By David J. Cohen
Let’s face it. If Big Brown still has four hoofs after a mile and a half he’ll be the first Triple Crown horse since Affirmed in 1978. He is racing against arguably the weakest Belmont field in thirty years. The other “contender” to Big Brown is a Japanese horse with one career race in America. Granted, it was a good victory at Belmont but realistically a Japanese horse is not winning the Belmont Stakes. Dennis of Cork closed for third in the Kentucky Derby and Tale of Ekati came behind him in fourth, and that’s basically the field. D. Wayne Lukas doesn’t have a horse in the race and he specializes in training horses for this leg of the Triple Crown. Bob Baffert doesn’t have a horse either. The horse racing world has put the Triple Crown on a platter and Big Brown is sniffing it. This race is the equivalent of UPS competing against carrier pigeons.
But the talk that a Triple Crown will somehow revive the sport of kings is hogwash. The truth of the matter is horse racing isn’t the same sport it was when Affirmed won the holy trinity of horse races. Affirmed lived in the greatest era of horse racing. In a span of five years Secretariat, Seattle Slew, and Affirmed all graced the dirt tracks of Churchill, Pimlico, and Belmont. People cared about the sport and were captivated by these horses. The NBA wasn’t nearly as popular as it was today and the NFL wasn’t a media pariah. There was no internet for people to flock to. There was a large audience yearning for something to latch on to and horse racing fit the bill. These horses were the best thing on TV back then.

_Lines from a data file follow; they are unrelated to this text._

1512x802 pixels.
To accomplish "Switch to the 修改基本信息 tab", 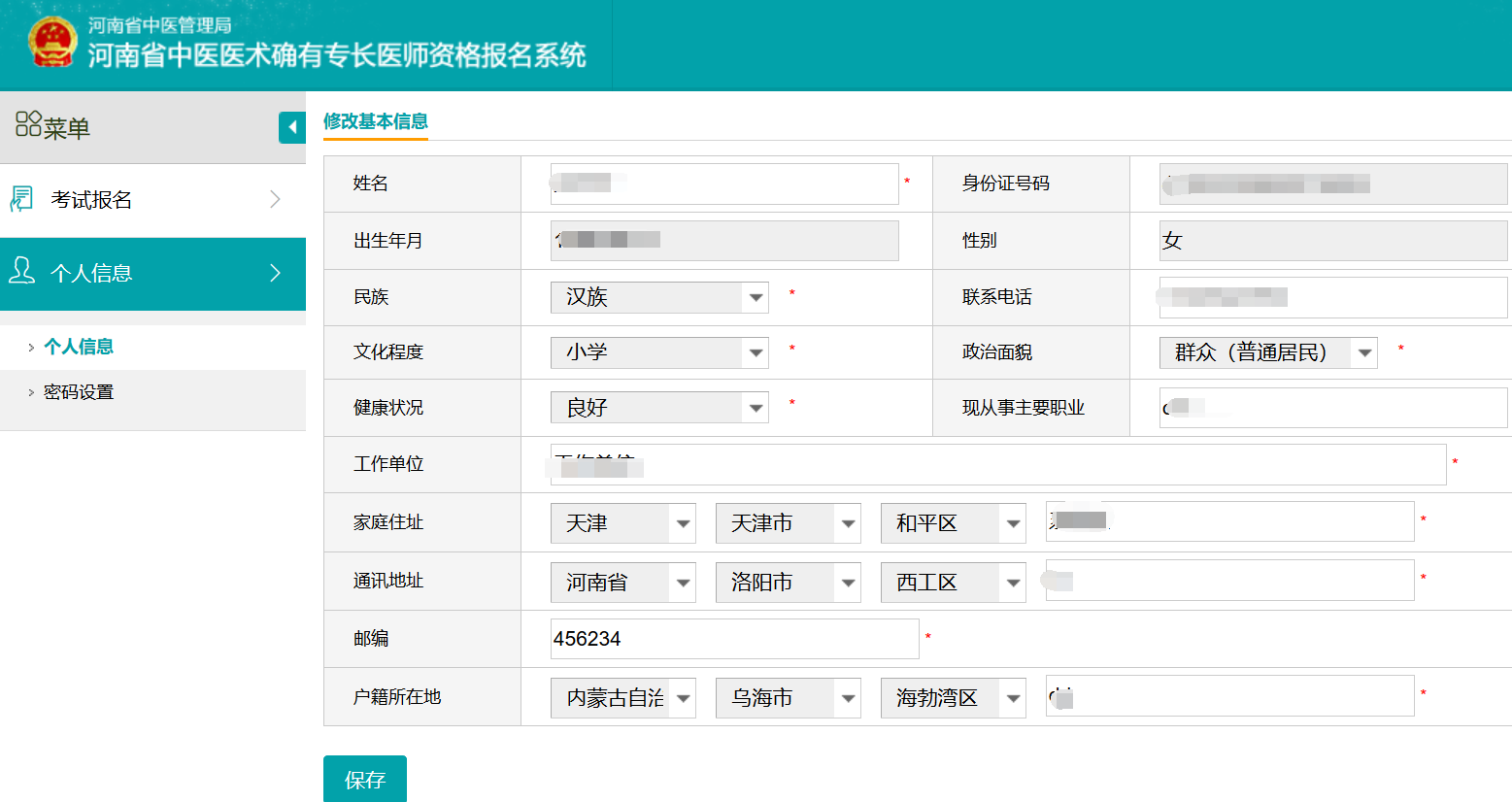I will [375, 121].
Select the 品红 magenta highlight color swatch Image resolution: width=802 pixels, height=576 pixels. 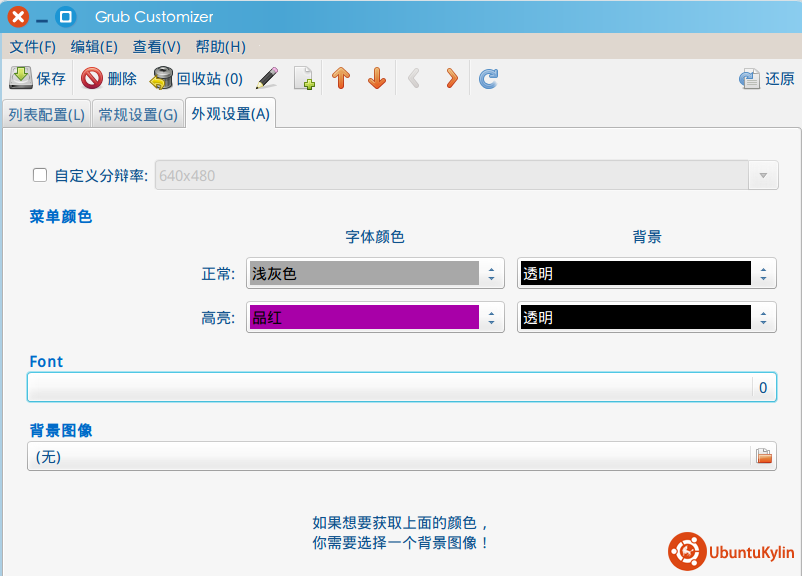[364, 318]
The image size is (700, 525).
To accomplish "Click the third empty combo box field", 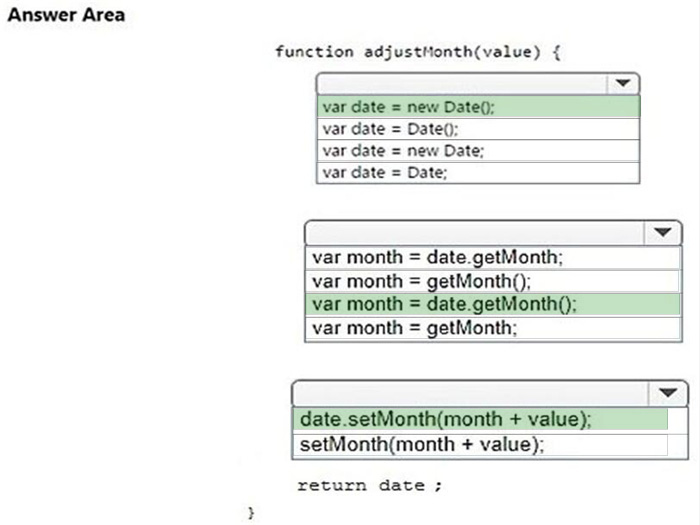I will click(x=471, y=393).
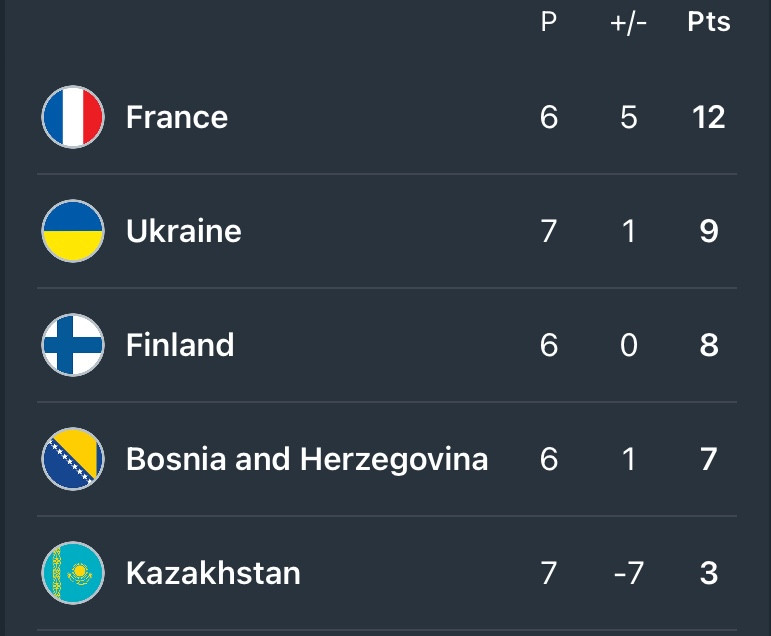Tap the Finland flag icon
The width and height of the screenshot is (771, 636).
tap(73, 345)
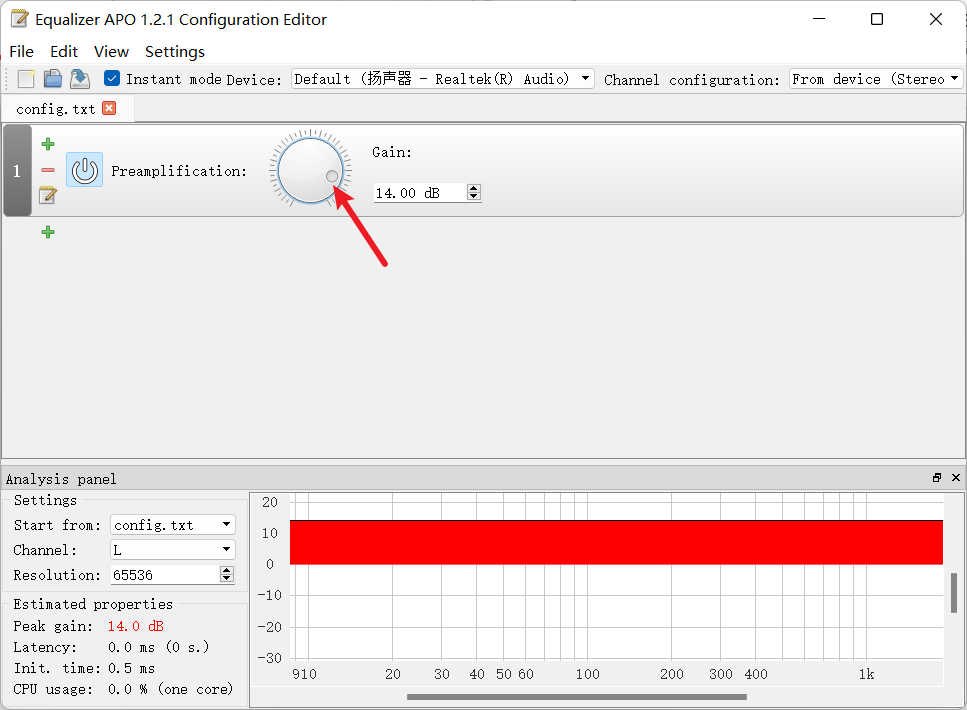Click the Preamplification gain dial knob
Image resolution: width=967 pixels, height=710 pixels.
tap(310, 170)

The big reason critics say horse racing has declined is the recent tragedies of horses like Barbaro and Eight Belles. They say their deaths turned people away from the sport and permanently hurt the sport’s popularity. This is a myth. While it is sad to see a horse like Eight Belles have a race for the ages and then be put down, these aren’t the only incidents in these races. Charismatic nearly won the Triple Crown back in 1999 and broke his left leg at the conclusion of the race. He raced in front of a record crowd in New York and was of Secretariat blood. He was the last horse to truly capture the American spirit that made the 70s the greatest era of horse racing. He was a 31-1 shot in the Kentucky Derby and was a stretch run short of the Triple Crown. This came the year after the legendary battles between Real Quiet and Victory Gallop. In 2000 the public was just as interested in a Triple Crown winner despite what happened to Charismatic. Injuries ultimately don’t turn people away. In 1976 arguably the biggest horse tragedy of all time happened when Ruffian was put down on national television in a head-to-head match that was the Billie Jean King match of horse racing. She is still considered by many horse racing historians as the greatest filly to ever live. This didn’t hurt the sport. It didn’t stop the country from enjoying Affirmed.
There is a very simple reason horse racing can’t rise to what it was in the old days regardless of what Big Brown does Saturday. It is no longer the sport of kings. It doesn’t have the grandeur and prestige it once had. We now have the NBA and the NFL and things like the UFC and the channels of channels of cable and satellite television that compete with horse racing for our interest. Horse racing no longer captures the country like it used to, just like Barrel Jumping is no longer on ABC’s Wide World of Sports.